::: Source text :::
I wrote this because "how do I use NMI properly" and related seem to be a common question here. And I was bored and needed a break from my other project.
Enjoy:
http://dischmeister.googlepages.com/nesdrawing.html
Hey, this is pretty good! I'm glad to see that someone took the time to sit down and explain all this. Good work
.
thanks a lot
that was a great very indepth review of all the stuff we should know
the only thing i can think of to improve it would be to give examples of buffer loading routines, but i'm sure there's plenty of those about
It's really a very great doccument, it was about time that someone took the effort of explaining all of that clearly. It's really perfect, even I learned something from it.
Oh and when you take the example of the frame being one hour, it'd make it even more sense if you make it being one day. The NMI is your alarm clock, and VBlank is your breakfast time. You have to not make it too long because you have to go to work (that is the work you have to do for the game engine on one frame). When finished, you go back home and sleep until next frame. Also this could explain slowdowns : If you have so much work to do that you haven't finished on morning, your alarm clock would still ring, and you should still take a breakfast, and after that you will return to your work (not begin another). When done you'd be so tired that you'd go immediately to bed (even if it's not night yet) and wait until next morning. Eventually, it can explain what happens when you read $2002, it just acknownledges the alarm clock. If you are constantly fetching it all the night you may not occasionally hear when it rings.
That makes sense in my opinion, but it's free of you to use it or not if you are making another version (the 1 frame = 1 hour example is good enough anyway).
This doc should be uploaded on romhacking.net (if it's not already done).
Nice doc. Still reading through it, but keep getting interrupted at work. doh!
I actually had a lot of fun with this, and already have ideas for some other topics. I'm thinking of doing a doc series in the same vein as the
C++ FAQ LITE, but for nesdev. You can sort of tell I even drifted into that style midway through the doc (the topics start turning into questions)
Anyway glad you guys liked it. I'll probably redraft this and organize it better. This actually started as a .txt document and then I quickly converted to html (which is why there's some oddities -- like **emphasis** instead of
emphasis)
Please fix the ''6502 Code'' stuff in that document, it's a tiny mess!
other than that, it's a nice document
This good be a nice candidate for the getting started section of the new wiki (if it ever sees the light of day).
Would it be an issue to post the content on it once it become available?
Wouldn't be an issue at all. I'm actually reformatting, reorganizing, and touching it up now. Will be a lot nicer, but will take me a while.
Anyway, yeah, go ahead and use that however you want.
:::
[Exercise task A] Would you copy out the NMI thread, everything from "other than that, it's" down to "however you want."?
[Exercise task B] How would you say this sentence from the NMI thread in Spanish: "The NMI is your alarm clock, and VBlank is your breakfast time."
::: Provided data :::
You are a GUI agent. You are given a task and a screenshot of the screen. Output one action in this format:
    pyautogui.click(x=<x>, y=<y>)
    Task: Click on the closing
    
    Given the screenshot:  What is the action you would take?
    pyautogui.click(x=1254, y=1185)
:::
::: Provided data :::
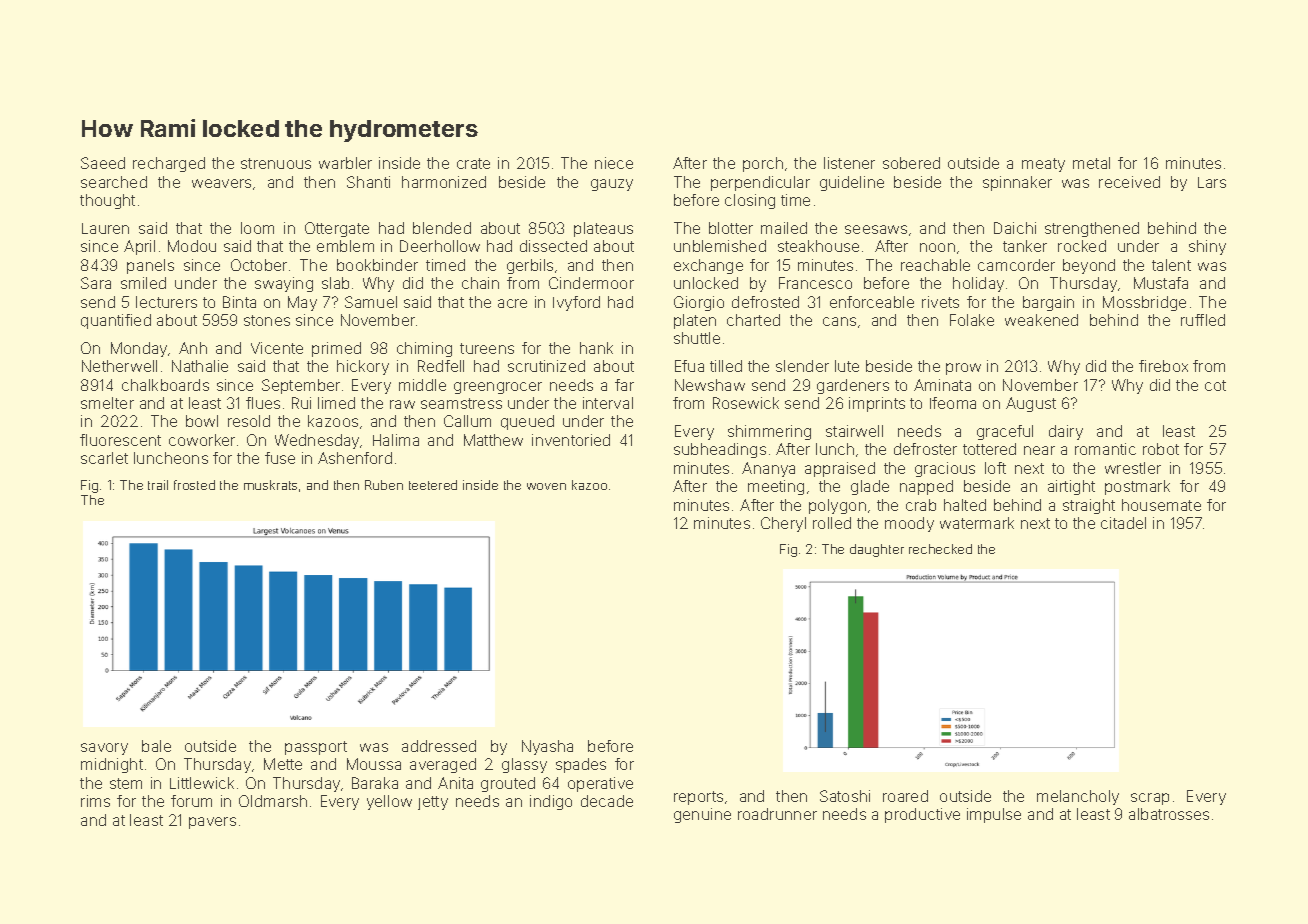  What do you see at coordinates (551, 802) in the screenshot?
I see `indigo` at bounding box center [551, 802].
:::
[Response A]
other than that, it's a nice document
This good be a nice candidate for the getting started section of the new wiki (if it ever sees the light of day).
Would it be an issue to post the content on it once it become available?
Wouldn't be an issue at all. I'm actually reformatting, reorganizing, and touching it up now. Will be a lot nicer, but will take me a while.
Anyway, yeah, go ahead and use that however you want.

[Response B] El NMI es tu despertador y el VBlank es tu hora del desayuno.